Recommendation System

One of the biggest challenges was integrating personalised recommendations across different media types. There were many ways to implement a recommendation system which lead to analysis paralysis of which would be most suitable.

Solution: Initially, we implemented a collaborative filtering algorithm and incorporated content-based filtering to offer hybrid recommendations. However, this was not enough. The recommender would be able to recommend similar films based on title's and geners which is great for reocmmending films in a series e.g. Transformers. But, it couldn't provide recommendations personalised to each user. In the future, to improve this, we are going to implement an external server to run a reinforcement learning (AI) recommendation system.

TypeScript
recommendations.server.ts
export async function generateFilmRecommendations(updatedOrCreatedFilmFromDate: Date) {
  const existingFilms = await prisma.film.findMany({
    select: {
      id: true,
      runtime: true,
      title: true,
      overview: true,
      tagline: true,
      genres: {
        select: {
          name: true,
        },
      },
      keywords: {
        select: {
          name: true,
        },
      },
      cast: {
        select: {
          person: {
            select: {
              name: true,
            },
          },
          character: true,
        },
      },
      createdAt: true,
      updatedAt: true,
    },
  })

  // NOTE: Finds updated films within the last {time period} provided.
  const updatedOrNewFilms = existingFilms.filter((film) => {
    return film.createdAt >= updatedOrCreatedFilmFromDate || film.updatedAt >= updatedOrCreatedFilmFromDate
  })

  for (const updatedOrNewFilm of updatedOrNewFilms) {
    const recommendedFilms = existingFilms
      .map((existingFilm) => ({
        ...existingFilm,
        similarity: calculateFilmSimilarity(updatedOrNewFilm, existingFilm),
      }))
      .filter((film) => film.id !== updatedOrNewFilm.id) // Exclude the input film
      .sort((a, b) => b.similarity - a.similarity) // Sort in descending order
      .slice(0, 5) // Only keep the top 5 most similar films

    // NOTE: This operation is ignored in middleware, so it won't
    // trigger an infinite loop as the updatedAt field is not updated.
    // If it was updated, it would trigger the recommendations again.
    // This is the same for the next await prisma.film.update too.
    await prisma.film.update({
      where: { id: updatedOrNewFilm.id },
      data: {
        recommendations: {
          // Delete previous recommended films
          deleteMany: {},
          create: recommendedFilms.map((film) => ({
            film: {
              connect: {
                id: film.id,
              },
            },
            similarity: film.similarity,
          })),
        },
      },
    })
    console.log('Updated recommendations for film', updatedOrNewFilm.id)

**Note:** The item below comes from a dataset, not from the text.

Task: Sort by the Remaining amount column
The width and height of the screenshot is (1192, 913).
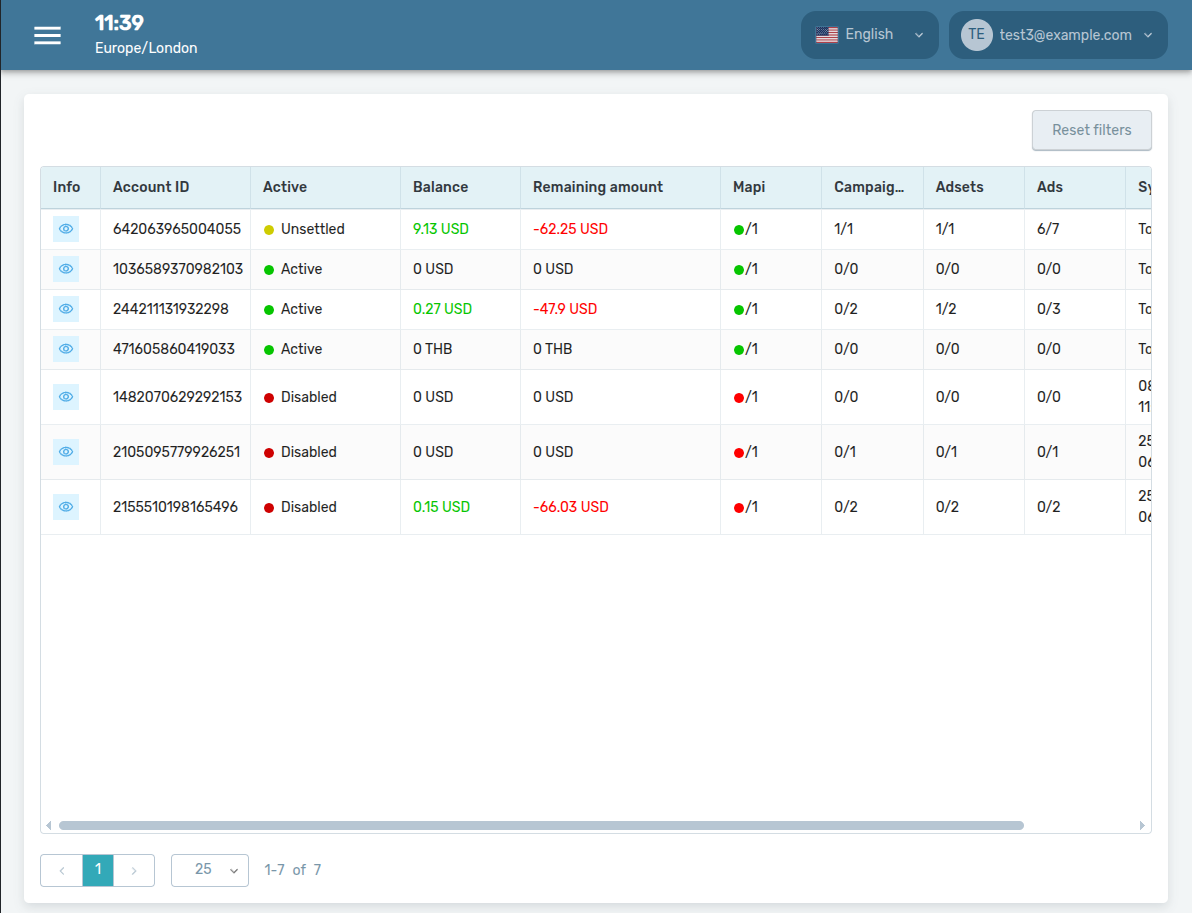Action: (x=597, y=187)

    for (const recommendedFilm of recommendedFilms) {
      const recommendedRecommendedFilms = existingFilms
        .map((existingFilm) => ({
          ...existingFilm,
          similarity: calculateFilmSimilarity(recommendedFilm, existingFilm),
        }))
        .filter((film) => film.id !== recommendedFilm.id) // Exclude the input film
        .sort((a, b) => b.similarity - a.similarity) // Sort in descending order
        .slice(0, 5) // Only keep the top 5 most similar films

      console.log('Updated recommendations for film', recommendedFilm.id)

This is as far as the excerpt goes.